**Text shown:**
※

I'm not a rivet counter guy. When we talk prototypical, I WASN'T AROUND TO SEE THESE THINGS WHEN THEY RAN, so being prototypical is less important to me than "do I like it". And I like these puppies. I also like the K-Line black Santa Fe aluminum cars that I have. I don't think Santa Fe ever ran them. And I like my pink GG1, which I'm pretty sure the PRR never ran.

It's a short life. Get what you like and don't dis the other guy.

Gerry

I have the 5 postwar Lionel Lines 2500 aluminum streamliners (baggage, 2 pullman, vista dome, and observation) plus the modern era combine, diner, full vista and duplex roomette that I have added Lionel Lines plates to. All with silhouettes. Running a 6464 boxcar of a matching roadname with the ABA F3 engines and a milk car or horse car or merchandise car makes for one prototypicaly long train and a dream come true for this baby boomer. Plastic just doesn't do the same for me.

Well, unless it's the 2400 027 cars and the 2600 Madison cars. 

Postwar rules!

 

Plastic vs Aluminum ?

If it were just that simple.  IMHO the perfect passenger car would contain the following:

Plastic body by Atlas - CZ cars are the absolute BEST for exterior and undercarriage detail.  In  addition, the light package is excellent.

※

**Dataset excerpt:**

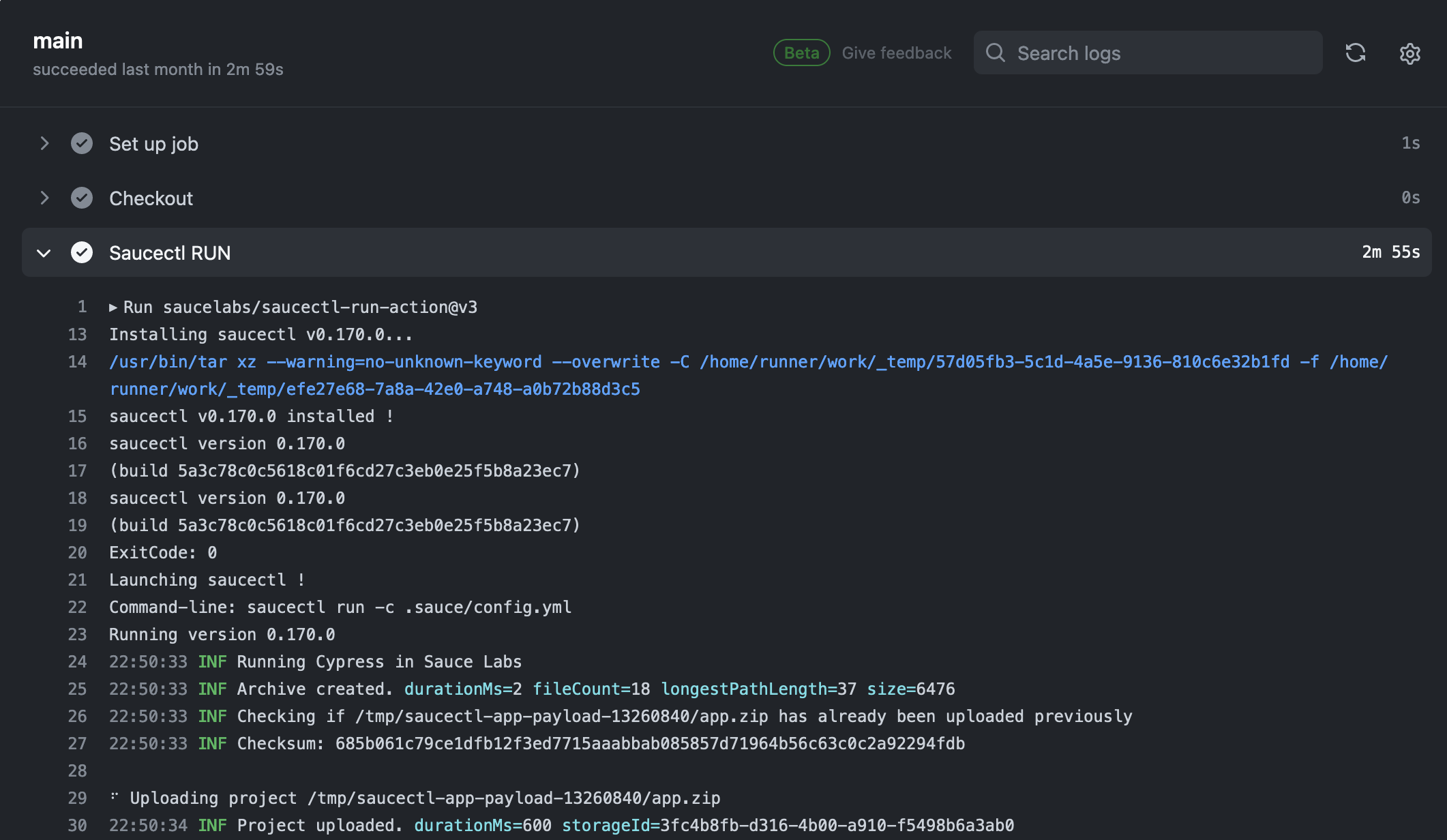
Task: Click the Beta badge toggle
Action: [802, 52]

※

**Objective 1:** In the text on model passenger cars, which company's plastic body is named for the perfect passenger car?
**Objective 2:** Return the passage of the text on model passenger cars from "Well, unless it's" up to and including "package is excellent.", word for word.

**Written solution 1:** Atlas

**Written solution 2:**
Well, unless it's the 2400 027 cars and the 2600 Madison cars. 

Postwar rules!

 

Plastic vs Aluminum ?

If it were just that simple.  IMHO the perfect passenger car would contain the following:

Plastic body by Atlas - CZ cars are the absolute BEST for exterior and undercarriage detail.  In  addition, the light package is excellent.